La tension sociale est montée d’un cran ce lundi 26 janvier 2026 à Lubumbashi, dans la province du Haut-Katanga.
Les travailleurs de la Compagnie Minière de Développement (CDM) ont observé un arrêt de travail total afin de dénoncer une situation salariale qu’ils qualifient d’insoutenable.
Rassemblés devant l’Assemblée provinciale du Haut-Katanga, les grévistes ont tenu à interpeller directement les élus provinciaux. Ils réclament principalement l’application effective du Salaire Minimum Interprofessionnel Garanti (SMIG) ainsi qu’une revalorisation de leurs rémunérations, dans un contexte marqué par la flambée du coût de la vie.
Malgré la fermeté de leur message, la mobilisation s’est déroulée dans le calme. Les travailleurs dénoncent un fossé grandissant entre leurs revenus et leurs dépenses quotidiennes et estiment que leurs efforts ne sont pas suffisamment pris en compte.
Selon eux, cette action intervient après plusieurs tentatives de dialogue interne restées sans suite satisfaisante.

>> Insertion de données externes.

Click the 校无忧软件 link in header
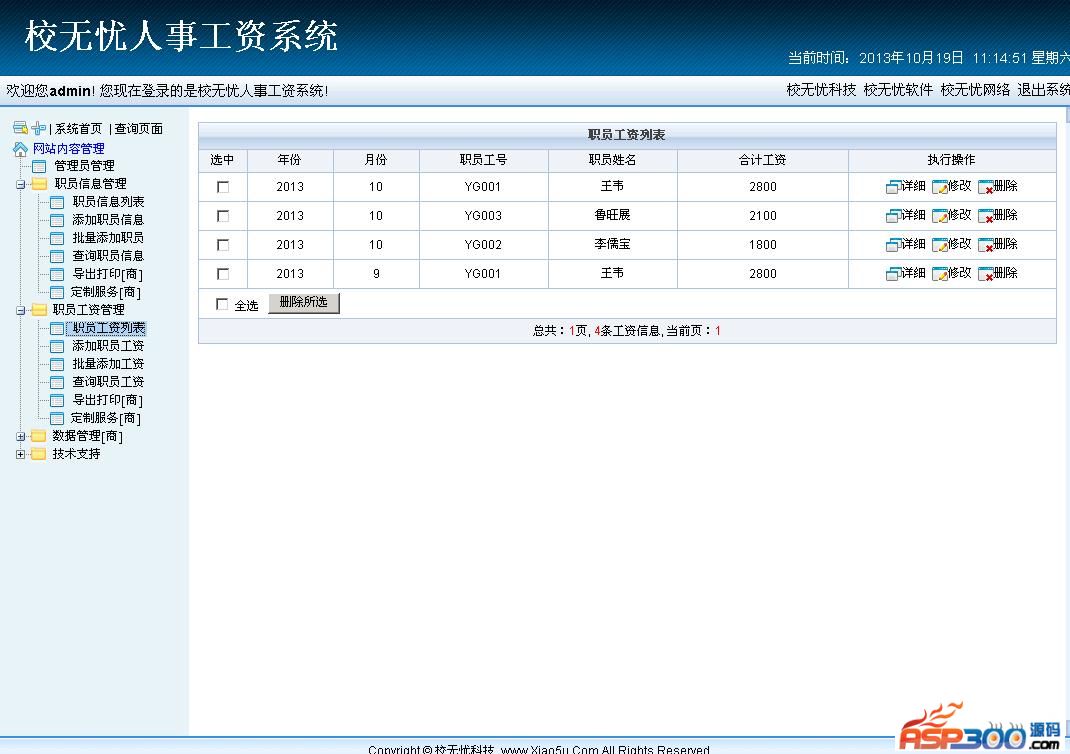The width and height of the screenshot is (1070, 754). point(898,90)
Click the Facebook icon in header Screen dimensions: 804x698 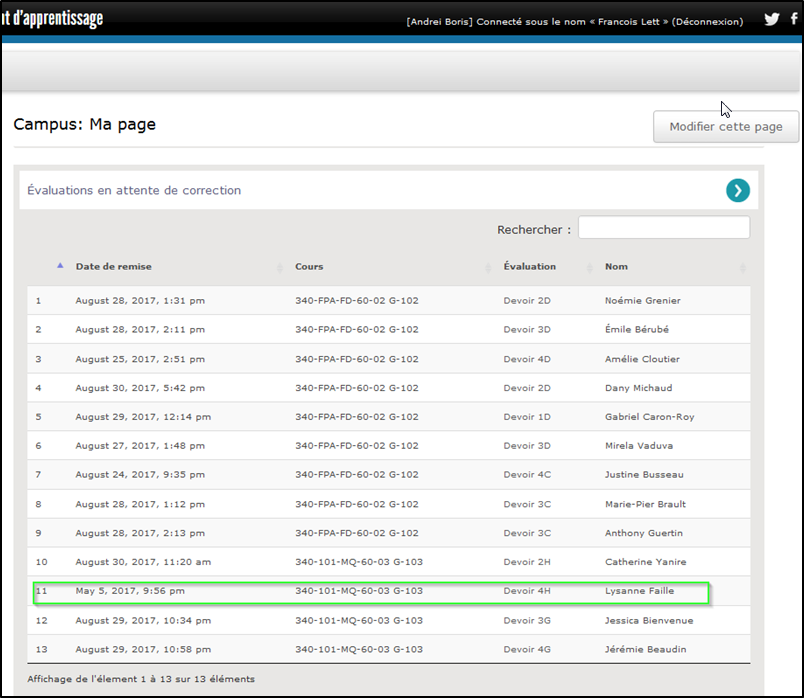pyautogui.click(x=795, y=19)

Face à cette pression sociale, les autorités provinciales ont accepté de recevoir une délégation de sept représentants des travailleurs pour des échanges au sein de l’hémicycle. L’objectif de cette rencontre est de trouver des pistes de solution et d’apaiser la situation.
À ce stade, aucune décision officielle n’a été communiquée. Les travailleurs restent toutefois attentifs à l’issue des discussions.
Ce mouvement social remet au centre du débat la question du respect des droits sociaux dans le secteur minier et le rôle des institutions provinciales dans la gestion des conflits du travail.